Pomnóż przez 1,55 każdą współrzędną w odpowiedziach, zaokrąglając wyniki do liczb całkowitych (połówki w górę), i przepisz ponownie wszystkie linie razem z poleceniami. Zacznij od początku rekordów i zakończ na linii zawierającej "AGB (18, 2390)", włącznie z nią.

::::::

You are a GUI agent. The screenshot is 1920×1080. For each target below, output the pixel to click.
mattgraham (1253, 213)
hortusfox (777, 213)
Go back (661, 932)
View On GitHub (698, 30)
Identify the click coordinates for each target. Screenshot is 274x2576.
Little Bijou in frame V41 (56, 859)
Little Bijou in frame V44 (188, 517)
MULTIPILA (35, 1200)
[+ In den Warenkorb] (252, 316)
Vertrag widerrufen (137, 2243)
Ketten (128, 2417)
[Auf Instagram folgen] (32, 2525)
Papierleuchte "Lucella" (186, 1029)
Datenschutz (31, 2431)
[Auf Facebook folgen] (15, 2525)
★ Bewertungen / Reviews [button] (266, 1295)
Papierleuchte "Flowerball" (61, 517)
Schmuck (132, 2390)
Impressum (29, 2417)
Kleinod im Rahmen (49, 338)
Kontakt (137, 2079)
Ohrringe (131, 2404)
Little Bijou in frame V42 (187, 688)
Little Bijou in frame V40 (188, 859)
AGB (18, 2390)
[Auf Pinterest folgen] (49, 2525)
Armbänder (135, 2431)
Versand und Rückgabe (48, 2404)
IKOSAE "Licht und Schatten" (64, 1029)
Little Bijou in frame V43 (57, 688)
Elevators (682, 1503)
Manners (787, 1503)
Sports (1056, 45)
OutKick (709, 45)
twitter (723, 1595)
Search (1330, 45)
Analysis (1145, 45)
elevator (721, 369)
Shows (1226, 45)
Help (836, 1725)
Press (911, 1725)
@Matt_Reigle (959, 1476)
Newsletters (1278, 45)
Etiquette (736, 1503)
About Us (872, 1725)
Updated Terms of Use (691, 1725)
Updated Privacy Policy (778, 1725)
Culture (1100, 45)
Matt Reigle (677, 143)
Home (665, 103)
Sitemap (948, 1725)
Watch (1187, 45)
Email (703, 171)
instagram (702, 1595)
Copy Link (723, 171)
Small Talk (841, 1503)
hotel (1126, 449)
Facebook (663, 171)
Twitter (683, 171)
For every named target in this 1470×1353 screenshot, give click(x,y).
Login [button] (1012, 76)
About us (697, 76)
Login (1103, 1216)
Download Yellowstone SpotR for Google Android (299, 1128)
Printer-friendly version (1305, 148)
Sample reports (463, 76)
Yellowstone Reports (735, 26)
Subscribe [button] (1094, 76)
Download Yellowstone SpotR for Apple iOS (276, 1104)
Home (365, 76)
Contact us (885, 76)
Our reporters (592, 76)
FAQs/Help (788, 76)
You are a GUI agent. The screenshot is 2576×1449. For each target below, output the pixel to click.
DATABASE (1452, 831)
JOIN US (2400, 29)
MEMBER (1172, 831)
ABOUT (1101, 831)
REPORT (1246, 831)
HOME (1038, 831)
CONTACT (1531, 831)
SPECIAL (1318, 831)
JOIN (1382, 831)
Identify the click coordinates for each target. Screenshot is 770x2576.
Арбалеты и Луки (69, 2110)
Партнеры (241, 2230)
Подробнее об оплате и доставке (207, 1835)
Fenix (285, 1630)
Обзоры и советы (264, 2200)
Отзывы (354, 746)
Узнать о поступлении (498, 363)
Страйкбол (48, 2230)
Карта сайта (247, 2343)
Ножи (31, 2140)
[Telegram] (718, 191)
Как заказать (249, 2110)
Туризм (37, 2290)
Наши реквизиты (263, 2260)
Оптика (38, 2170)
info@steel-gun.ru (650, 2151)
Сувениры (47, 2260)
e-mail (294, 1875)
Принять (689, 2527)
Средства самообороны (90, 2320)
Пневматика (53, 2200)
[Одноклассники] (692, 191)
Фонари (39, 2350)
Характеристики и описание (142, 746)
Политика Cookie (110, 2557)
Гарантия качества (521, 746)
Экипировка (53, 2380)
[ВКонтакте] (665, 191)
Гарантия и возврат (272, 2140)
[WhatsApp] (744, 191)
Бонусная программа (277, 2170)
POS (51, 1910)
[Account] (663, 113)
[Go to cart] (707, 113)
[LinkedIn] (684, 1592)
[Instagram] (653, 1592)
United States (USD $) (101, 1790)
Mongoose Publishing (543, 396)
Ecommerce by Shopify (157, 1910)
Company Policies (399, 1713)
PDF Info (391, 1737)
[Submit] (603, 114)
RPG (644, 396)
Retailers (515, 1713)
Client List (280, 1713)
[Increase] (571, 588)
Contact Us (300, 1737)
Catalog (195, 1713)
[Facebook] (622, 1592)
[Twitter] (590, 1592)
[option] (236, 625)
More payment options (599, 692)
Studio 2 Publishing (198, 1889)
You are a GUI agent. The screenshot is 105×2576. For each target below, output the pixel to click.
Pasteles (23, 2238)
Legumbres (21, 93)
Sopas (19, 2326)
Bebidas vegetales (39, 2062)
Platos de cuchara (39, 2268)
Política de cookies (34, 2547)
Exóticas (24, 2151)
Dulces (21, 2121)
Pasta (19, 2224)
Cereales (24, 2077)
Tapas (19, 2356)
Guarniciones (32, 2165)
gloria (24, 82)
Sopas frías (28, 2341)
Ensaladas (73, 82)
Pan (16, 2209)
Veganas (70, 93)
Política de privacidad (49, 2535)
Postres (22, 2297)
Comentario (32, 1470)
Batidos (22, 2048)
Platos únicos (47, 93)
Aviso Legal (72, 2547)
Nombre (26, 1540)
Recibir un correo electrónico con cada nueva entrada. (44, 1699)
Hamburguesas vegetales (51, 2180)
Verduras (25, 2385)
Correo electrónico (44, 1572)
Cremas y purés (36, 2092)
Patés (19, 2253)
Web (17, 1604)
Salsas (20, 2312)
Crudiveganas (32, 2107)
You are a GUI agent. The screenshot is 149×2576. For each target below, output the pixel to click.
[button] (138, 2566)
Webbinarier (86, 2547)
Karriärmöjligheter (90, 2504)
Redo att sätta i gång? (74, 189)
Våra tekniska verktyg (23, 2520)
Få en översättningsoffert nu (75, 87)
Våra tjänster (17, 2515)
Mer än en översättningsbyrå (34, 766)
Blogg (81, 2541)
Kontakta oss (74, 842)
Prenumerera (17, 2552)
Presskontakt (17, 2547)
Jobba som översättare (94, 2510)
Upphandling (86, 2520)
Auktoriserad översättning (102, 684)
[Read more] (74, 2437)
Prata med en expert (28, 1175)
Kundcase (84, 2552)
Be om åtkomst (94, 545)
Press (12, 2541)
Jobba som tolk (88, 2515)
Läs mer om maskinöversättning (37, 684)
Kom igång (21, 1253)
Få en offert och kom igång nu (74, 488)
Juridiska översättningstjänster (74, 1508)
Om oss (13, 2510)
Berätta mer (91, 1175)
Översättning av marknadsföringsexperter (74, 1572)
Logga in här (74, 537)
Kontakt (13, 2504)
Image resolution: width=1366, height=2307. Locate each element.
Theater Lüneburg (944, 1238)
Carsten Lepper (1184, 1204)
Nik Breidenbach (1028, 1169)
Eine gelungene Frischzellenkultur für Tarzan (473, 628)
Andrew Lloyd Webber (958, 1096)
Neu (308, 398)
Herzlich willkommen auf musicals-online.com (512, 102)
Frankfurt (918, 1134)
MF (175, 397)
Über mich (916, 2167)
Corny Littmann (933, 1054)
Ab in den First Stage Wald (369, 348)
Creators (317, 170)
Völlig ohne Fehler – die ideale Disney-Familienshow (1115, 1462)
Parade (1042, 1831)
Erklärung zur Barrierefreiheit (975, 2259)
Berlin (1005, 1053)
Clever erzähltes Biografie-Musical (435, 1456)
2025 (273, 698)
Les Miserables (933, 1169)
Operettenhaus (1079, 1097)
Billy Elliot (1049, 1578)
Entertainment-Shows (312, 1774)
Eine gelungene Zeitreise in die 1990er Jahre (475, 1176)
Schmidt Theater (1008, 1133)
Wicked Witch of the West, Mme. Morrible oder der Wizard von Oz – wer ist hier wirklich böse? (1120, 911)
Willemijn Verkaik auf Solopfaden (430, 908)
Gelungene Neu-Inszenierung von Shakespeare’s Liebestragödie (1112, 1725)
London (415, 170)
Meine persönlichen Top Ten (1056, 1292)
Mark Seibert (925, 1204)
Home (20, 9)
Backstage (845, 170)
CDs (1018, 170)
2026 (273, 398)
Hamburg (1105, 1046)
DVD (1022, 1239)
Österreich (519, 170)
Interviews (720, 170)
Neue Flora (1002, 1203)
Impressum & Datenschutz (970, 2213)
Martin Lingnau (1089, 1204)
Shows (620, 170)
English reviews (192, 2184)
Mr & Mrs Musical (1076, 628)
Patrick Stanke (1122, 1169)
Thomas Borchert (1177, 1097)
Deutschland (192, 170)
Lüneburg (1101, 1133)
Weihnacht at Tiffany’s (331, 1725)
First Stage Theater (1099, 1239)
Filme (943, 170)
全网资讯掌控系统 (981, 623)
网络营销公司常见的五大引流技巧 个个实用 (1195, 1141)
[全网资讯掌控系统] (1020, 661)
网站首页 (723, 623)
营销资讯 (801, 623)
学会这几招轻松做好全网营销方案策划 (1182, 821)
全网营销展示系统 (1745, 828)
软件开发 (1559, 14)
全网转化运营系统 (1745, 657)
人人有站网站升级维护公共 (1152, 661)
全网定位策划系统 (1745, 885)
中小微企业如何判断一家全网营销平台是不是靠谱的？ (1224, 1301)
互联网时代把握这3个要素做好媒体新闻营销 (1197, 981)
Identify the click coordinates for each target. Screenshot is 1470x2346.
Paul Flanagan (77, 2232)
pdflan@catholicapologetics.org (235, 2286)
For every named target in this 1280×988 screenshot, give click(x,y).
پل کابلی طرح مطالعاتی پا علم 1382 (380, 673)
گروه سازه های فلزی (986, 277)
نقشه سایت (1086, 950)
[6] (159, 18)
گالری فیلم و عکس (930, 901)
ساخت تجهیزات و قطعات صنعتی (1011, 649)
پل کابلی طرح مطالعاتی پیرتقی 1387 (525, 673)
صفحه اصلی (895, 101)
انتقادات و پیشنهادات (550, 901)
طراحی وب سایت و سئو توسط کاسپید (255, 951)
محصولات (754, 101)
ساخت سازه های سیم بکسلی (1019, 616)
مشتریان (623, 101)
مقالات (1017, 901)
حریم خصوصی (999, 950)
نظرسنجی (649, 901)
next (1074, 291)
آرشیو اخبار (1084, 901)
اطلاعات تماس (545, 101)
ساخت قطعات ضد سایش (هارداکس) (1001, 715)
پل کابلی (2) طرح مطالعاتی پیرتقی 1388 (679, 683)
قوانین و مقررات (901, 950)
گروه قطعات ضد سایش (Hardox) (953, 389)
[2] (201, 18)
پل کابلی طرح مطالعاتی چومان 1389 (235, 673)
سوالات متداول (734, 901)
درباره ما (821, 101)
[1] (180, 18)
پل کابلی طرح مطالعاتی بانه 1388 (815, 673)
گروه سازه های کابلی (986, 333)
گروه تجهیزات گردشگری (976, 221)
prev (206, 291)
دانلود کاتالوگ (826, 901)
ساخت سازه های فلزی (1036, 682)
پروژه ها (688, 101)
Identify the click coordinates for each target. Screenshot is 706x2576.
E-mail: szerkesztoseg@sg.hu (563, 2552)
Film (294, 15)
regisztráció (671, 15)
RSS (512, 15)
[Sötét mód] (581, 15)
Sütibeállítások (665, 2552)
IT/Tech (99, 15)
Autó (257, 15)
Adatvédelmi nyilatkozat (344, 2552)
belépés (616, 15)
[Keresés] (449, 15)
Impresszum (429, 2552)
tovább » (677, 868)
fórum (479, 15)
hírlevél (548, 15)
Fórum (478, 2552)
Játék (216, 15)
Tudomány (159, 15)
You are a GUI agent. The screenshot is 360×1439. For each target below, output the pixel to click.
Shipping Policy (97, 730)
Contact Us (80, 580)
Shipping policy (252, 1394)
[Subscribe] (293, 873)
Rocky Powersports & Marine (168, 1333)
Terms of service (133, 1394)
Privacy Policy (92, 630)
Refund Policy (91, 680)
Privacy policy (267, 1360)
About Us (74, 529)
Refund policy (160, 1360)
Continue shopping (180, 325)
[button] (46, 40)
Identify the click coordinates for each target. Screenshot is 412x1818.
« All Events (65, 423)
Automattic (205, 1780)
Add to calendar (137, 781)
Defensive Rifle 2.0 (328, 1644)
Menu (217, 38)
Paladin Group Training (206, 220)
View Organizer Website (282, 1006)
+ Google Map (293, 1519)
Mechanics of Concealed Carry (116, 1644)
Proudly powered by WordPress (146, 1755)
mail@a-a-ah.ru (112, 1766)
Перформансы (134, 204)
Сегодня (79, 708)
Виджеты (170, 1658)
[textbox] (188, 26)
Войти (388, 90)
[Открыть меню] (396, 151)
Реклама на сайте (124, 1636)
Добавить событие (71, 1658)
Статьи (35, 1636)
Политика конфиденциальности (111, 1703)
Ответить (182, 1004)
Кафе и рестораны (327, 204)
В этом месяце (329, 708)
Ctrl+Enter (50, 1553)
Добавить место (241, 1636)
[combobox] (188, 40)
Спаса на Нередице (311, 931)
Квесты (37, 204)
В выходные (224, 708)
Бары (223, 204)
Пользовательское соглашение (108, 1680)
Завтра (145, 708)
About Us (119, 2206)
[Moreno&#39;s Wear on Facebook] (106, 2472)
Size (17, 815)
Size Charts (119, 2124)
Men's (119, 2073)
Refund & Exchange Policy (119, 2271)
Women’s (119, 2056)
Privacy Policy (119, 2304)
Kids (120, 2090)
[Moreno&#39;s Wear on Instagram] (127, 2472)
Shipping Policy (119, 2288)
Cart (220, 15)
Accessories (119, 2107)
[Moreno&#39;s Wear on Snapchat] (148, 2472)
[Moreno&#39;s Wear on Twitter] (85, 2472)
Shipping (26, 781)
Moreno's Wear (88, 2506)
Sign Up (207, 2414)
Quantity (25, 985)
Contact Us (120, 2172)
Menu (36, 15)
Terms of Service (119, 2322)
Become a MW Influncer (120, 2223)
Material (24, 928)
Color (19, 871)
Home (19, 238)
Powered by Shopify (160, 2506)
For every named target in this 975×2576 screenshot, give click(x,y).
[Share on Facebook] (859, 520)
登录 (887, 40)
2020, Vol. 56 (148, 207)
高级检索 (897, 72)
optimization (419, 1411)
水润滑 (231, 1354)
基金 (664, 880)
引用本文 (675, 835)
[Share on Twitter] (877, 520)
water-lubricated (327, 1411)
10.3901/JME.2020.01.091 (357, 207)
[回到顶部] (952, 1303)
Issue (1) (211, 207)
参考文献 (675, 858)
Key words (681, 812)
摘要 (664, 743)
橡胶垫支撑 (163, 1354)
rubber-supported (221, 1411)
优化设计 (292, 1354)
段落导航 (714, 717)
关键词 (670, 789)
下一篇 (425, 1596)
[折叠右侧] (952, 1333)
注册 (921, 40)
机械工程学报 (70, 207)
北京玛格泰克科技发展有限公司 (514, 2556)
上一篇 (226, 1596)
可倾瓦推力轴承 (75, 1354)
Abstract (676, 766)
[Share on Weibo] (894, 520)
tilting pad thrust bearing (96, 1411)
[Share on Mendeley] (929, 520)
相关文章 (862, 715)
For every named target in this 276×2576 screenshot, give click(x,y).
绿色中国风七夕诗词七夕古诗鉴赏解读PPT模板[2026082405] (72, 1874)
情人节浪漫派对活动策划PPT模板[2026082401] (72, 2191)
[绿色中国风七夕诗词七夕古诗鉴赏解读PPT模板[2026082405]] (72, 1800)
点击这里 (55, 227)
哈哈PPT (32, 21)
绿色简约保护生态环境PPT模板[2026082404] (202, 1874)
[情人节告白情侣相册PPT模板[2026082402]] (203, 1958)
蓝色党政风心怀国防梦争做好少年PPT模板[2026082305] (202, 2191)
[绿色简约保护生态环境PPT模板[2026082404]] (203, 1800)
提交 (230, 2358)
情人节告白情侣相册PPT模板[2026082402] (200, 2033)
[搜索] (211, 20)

::::::

• _WYNIK ĆWICZENIA_:
You are a GUI agent. The screenshot is 1920×1080. For each target below, output the pixel to click.
mattgraham (1942, 330)
hortusfox (1204, 330)
Go back (1025, 1445)
View On GitHub (1082, 47)
Identify the click coordinates for each target. Screenshot is 274x2576.
Little Bijou in frame V41 (87, 1331)
Little Bijou in frame V44 (291, 801)
MULTIPILA (54, 1860)
[+ In den Warenkorb] (391, 490)
Vertrag widerrufen (212, 3477)
Ketten (198, 3746)
[Auf Instagram folgen] (50, 3914)
Papierleuchte "Lucella" (288, 1595)
Datenschutz (48, 3768)
[Auf Facebook folgen] (23, 3914)
★ Bewertungen / Reviews [button] (412, 2007)
Papierleuchte "Flowerball" (95, 801)
Schmuck (205, 3705)
Impressum (45, 3746)
Kleinod im Rahmen (76, 524)
Kontakt (212, 3222)
Ohrringe (203, 3726)
Little Bijou in frame V42 (290, 1066)
Little Bijou in frame V40 (291, 1331)
AGB (28, 3705)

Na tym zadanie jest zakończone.